I've slightly improved my initial implementation by grabbing a next_v and next_l and testing early to see if the current node is a parent node and only building subtree if there's something to build. That inequality check is much cheaper than iterating through the whole vs_ls zip.
import itertools
def testtree(values, levels):
if len(values) == 1:
# Last element, always true!
return True
vs_ls = zip(values, levels)
test_v, test_l = next(vs_ls)
next_v, next_l = next(vs_ls)
if next_l > test_l:
subtree = [v for v,l in itertools.takewhile(
lambda v_l: v_l[1] > test_l,
itertools.chain([(next_v, next_l)], vs_ls))
if l == test_l+1]
if sum(subtree) != test_v and subtree:
#TODO test if you can remove the "and subtree" check now!
print("{} != {}".format(subtree, test_v))
return False
return testtree(values[1:], levels[1:])
if __name__ == "__main__":
vs = [40, 20, 15, 5, 10, 10]
ls = [0, 1, 2, 2, 1, 1]
assert testtree(vs, ls) == True
It unfortunately adds a lot of complexity to the code since it pulls out the first value that we need, which necessitates an extra itertools.chain call. That's not ideal. Unless you're expecting to get very large lists for values and levels, it might be worthwhile to do vs_ls = list(zip(values, levels)) and approach this list-wise rather than iterator-wise. e.g...
...
vs_ls = list(zip(values, levels))
test_v, test_l = vs_ls[0]
next_v, next_l = vs_ls[1]
...
subtree = [v for v,l in itertools.takewhile(
lambda v_l: v_l[1] > test_l,
vs_ls[1:]) if l == test_l+1]
I still think the fastest way is probably to iterate once with an approach almost like a state machine and grab all the possible subtrees, then check them all individually. Something like:
from collections import namedtuple
Tree = namedtuple("Tree", ["level_num", "parent", "children"])
# equivalent to
# # class Tree:
# # def __init__(self, level_num: int,
# # parent: int,
# # children: list):
# # self.level_num = level_num
# # self.parent = parent
# # self.children = children
def build_trees(values, levels):
trees = [] # list of Trees
pending_trees = []
vs_ls = zip(values, levels)
last_v, last_l = next(vs_ls)
test_l = last_l + 1
for v, l in zip(values, levels):
if l > last_l:
# we've found a new tree
if l != last_l + 1:
# What do you do if you get levels like [0, 1, 3]??

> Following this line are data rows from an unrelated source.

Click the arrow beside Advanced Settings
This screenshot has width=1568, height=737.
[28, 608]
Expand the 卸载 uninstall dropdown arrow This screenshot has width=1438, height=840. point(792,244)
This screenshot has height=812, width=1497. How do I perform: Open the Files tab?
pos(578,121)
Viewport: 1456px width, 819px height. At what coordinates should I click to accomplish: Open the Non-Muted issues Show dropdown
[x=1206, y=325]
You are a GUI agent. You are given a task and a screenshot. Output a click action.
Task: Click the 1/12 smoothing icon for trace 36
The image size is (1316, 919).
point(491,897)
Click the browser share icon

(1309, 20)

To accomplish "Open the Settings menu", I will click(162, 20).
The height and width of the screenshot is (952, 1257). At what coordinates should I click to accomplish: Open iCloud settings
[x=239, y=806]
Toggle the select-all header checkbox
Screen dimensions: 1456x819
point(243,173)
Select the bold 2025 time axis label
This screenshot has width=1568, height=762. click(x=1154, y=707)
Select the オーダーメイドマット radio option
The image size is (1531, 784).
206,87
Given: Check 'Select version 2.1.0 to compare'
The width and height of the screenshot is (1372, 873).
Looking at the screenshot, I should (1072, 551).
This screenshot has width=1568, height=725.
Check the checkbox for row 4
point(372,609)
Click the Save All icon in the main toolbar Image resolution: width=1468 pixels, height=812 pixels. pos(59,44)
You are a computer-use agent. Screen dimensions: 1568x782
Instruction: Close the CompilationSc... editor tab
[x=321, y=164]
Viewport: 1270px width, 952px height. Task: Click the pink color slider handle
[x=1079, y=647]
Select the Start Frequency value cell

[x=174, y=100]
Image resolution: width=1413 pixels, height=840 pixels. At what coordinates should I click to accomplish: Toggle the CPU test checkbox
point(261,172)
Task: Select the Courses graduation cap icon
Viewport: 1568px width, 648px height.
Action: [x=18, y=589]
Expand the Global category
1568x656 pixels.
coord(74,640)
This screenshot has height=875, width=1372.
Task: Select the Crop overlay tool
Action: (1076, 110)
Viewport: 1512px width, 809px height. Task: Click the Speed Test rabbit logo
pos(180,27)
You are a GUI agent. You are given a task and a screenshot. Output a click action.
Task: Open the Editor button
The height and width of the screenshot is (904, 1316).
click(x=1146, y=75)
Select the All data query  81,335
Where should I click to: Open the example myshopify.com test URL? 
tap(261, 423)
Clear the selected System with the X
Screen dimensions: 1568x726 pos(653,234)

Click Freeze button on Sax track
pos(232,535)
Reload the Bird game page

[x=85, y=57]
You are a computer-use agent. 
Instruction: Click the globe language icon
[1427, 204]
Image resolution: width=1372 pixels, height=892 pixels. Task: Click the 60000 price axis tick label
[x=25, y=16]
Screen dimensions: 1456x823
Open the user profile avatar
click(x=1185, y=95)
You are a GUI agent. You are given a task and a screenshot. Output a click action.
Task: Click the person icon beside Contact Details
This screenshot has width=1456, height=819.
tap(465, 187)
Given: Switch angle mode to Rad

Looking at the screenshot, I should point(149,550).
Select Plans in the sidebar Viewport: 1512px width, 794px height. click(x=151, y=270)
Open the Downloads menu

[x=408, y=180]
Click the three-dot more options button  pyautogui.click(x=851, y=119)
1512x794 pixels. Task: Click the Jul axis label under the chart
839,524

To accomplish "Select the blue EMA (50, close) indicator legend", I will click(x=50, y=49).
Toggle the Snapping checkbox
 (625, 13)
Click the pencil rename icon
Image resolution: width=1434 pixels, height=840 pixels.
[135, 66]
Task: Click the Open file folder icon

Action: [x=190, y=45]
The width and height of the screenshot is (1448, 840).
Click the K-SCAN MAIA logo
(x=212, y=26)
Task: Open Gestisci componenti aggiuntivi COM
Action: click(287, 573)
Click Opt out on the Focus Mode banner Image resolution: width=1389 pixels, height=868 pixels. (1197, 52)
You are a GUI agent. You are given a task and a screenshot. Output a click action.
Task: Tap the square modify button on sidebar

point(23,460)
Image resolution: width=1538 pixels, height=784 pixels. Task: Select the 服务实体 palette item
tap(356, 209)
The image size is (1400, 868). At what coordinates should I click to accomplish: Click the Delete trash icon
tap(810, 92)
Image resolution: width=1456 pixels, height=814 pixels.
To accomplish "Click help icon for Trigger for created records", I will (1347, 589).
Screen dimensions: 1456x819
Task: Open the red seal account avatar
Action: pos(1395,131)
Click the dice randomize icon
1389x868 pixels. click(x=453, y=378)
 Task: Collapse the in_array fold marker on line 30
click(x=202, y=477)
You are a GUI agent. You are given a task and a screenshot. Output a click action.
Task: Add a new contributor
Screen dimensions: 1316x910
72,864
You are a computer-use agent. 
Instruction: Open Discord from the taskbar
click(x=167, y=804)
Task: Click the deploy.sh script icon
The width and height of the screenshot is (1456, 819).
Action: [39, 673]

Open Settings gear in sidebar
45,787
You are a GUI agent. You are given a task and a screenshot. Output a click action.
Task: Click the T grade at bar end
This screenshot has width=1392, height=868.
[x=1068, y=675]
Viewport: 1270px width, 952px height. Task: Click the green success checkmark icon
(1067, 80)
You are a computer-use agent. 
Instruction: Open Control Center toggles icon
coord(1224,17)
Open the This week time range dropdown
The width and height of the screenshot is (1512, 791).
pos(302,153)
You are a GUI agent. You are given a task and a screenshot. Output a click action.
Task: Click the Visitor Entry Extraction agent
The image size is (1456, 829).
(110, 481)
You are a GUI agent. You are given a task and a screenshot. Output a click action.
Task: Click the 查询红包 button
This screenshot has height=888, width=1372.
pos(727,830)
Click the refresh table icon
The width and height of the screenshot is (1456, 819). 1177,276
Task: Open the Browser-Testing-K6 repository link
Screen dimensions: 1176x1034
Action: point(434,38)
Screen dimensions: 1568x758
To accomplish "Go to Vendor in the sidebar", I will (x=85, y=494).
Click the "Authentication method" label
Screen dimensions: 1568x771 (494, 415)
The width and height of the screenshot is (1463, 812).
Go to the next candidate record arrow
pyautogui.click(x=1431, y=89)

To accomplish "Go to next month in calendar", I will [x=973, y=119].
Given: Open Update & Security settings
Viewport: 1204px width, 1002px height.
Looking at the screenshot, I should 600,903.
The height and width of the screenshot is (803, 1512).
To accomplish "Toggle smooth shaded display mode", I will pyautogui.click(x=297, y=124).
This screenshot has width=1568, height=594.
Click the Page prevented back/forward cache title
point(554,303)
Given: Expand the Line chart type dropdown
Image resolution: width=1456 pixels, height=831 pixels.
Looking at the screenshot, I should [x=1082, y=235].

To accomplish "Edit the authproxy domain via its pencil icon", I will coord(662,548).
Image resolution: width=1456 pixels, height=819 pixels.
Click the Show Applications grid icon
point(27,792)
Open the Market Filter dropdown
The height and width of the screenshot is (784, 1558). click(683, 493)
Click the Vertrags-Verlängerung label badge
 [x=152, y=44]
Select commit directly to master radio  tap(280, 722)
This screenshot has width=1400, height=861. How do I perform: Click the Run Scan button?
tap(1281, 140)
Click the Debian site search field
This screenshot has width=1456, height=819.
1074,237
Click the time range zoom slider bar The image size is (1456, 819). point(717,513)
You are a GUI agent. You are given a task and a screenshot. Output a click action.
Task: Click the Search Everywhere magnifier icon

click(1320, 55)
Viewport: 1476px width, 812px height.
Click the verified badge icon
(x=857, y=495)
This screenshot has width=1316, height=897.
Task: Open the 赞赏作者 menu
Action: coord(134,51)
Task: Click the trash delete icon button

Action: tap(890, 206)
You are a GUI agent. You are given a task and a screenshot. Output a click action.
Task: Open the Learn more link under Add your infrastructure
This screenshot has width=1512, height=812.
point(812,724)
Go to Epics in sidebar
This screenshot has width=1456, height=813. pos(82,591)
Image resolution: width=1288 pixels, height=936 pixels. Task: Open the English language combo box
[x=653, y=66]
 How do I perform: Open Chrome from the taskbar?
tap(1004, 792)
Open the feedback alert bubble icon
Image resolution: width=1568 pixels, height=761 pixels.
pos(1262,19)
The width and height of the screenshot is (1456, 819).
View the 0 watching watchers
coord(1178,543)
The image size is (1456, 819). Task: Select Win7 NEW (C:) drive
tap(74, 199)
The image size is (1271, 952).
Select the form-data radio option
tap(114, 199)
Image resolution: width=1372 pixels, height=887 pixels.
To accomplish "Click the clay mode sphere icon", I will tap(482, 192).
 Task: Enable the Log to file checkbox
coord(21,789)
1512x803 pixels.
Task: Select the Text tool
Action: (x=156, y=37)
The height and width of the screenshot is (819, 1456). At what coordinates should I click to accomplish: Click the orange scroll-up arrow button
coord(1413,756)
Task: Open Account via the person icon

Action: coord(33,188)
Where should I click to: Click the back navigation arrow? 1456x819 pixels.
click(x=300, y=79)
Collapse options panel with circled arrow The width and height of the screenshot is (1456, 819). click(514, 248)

raise ValueError("Improper leveling: {}".format(levels))
test_l = l
# Stash the old tree and start a new one.
pending_trees.append(cur_tree)
cur_tree = Tree(level_num=last_l, parent=last_v, children=[])
elif l < test_l:
# tree is finished
# Store the finished tree and grab the last one we stashed.
trees.append(cur_tree)
try:
cur_tree = pending_trees.pop()
except IndexError:
# No trees pending?? That's weird....
# I can't think of any case that this should happen, so maybe
# we should be raising ValueError here, but I'm not sure either
cur_tree = Tree(level_num=-1, parent=-1, children=[])
elif l == test_l:
# This is a child value in our current tree
cur_tree.children.append(v)
# Close the pending trees
trees.extend(pending_trees)
return trees
This should give you a list of Tree objects, each of which having the following attributes
level_num := level number of parent (as found in levels)
parent := number representing the expected sum of the tree
children := list containing all the children in that level
After you do that, you should be able to simply check
all([sum(t.children) == t.parent for t in trees])
But note that I haven't been able to test this second approach.